Draft excluders

A recent Court of Appeal judgment offers commercial contract drafters some potentially valuable insights into what might constitute an unreasonable exclusion clause.

Draft excluders
It is always difficult for commercial contract drafters to know when an exclusion clause goes too far and might be struck out as being unreasonable under the Unfair Contract Terms Act 1977 (UCTA). In its recent judgment in the case of Regus (UK) Limited v Epcot Solutions Limited the Court of Appeal has provided some useful clues on how the courts might approach the enforceability of exclusion clauses going forward.

Epcot, the defendant in this case, entered into a contract with the claimant Regus for the provision of serviced office accommodation. A dispute arose regarding problems with the air-conditioning in Epcot’s suite. Regus sued for unpaid service charges and Epcot counterclaimed for damages for, inter alia, loss of profits and opportunity to develop its business.

The High Court found that Regus was in breach of contract in providing defective air-conditioning and that Epcot was entitled to recover damages subject to the provisions in Regus’s standard terms and conditions, which excluded and restricted certain types of liability.

The exclusion clause in question purported to exclude liability for various items of consequential loss, including loss of business and loss of profits. It also stated: “We strongly advise you to insure against all such potential loss, damage, expense or liability.” The High Court held that the clause was unreasonable and was of no effect because it deprived Epcot of any remedy at all for Regus’s failure to provide a basic service, such as air-conditioning.

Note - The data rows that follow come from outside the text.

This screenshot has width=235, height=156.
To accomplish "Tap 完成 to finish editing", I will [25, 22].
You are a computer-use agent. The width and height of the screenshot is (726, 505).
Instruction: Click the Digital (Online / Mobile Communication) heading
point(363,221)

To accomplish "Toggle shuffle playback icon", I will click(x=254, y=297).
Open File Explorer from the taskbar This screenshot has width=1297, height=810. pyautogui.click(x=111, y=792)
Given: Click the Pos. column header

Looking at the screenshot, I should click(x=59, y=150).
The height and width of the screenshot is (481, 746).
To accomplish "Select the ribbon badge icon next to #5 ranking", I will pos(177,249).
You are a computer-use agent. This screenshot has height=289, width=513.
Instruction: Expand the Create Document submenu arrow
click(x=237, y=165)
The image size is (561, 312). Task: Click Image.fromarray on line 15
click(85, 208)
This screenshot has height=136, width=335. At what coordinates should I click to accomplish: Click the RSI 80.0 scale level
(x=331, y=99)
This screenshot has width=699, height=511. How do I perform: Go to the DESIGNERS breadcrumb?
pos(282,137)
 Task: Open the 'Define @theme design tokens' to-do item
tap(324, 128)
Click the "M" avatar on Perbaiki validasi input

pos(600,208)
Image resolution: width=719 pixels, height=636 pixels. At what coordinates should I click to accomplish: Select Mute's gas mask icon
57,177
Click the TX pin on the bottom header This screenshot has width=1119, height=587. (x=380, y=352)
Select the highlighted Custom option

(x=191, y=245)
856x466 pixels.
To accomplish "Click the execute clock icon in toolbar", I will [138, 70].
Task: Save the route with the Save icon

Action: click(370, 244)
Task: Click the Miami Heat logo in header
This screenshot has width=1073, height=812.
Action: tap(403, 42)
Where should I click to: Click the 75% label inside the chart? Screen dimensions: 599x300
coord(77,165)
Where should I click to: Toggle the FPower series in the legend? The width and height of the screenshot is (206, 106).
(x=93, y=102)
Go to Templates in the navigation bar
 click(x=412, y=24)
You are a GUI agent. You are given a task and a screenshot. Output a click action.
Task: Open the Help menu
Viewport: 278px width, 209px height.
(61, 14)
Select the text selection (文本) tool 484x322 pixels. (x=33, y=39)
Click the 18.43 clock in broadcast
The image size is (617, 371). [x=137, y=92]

The Court of Appeal allowed Regus’s appeal. It said that the judge was wrong to conclude that Epcot was left with no remedy and pointed out that “the obvious and primary measure of loss for a breach of such a kind is the diminution in value of the services promised”. And the court rejected Epcot’s argument that the exclusion clause was unreasonable because it was expressed to operate “in any circumstances”, which Epcot said meant that the clause on its face excluded liability for fraud or for deliberately damaging the customer’s business.

The Court of Appeal said that parties contract with one another in the expectation of honest dealing and therefore it would be an error to construe the words “in any circumstances” as intended or effective to exclude liability for fraud or malice. The court went on to conclude that the clause satisfied the reasonableness test under UCTA based on a number of factors, including that (i) the customer was well aware of the term and indeed used a similar exclusion of liability in its own business, (ii) there was no inequality of bargaining power, and (iii) it would have been easier for each customer to insure itself against business losses than for Regus to insure all of its customers.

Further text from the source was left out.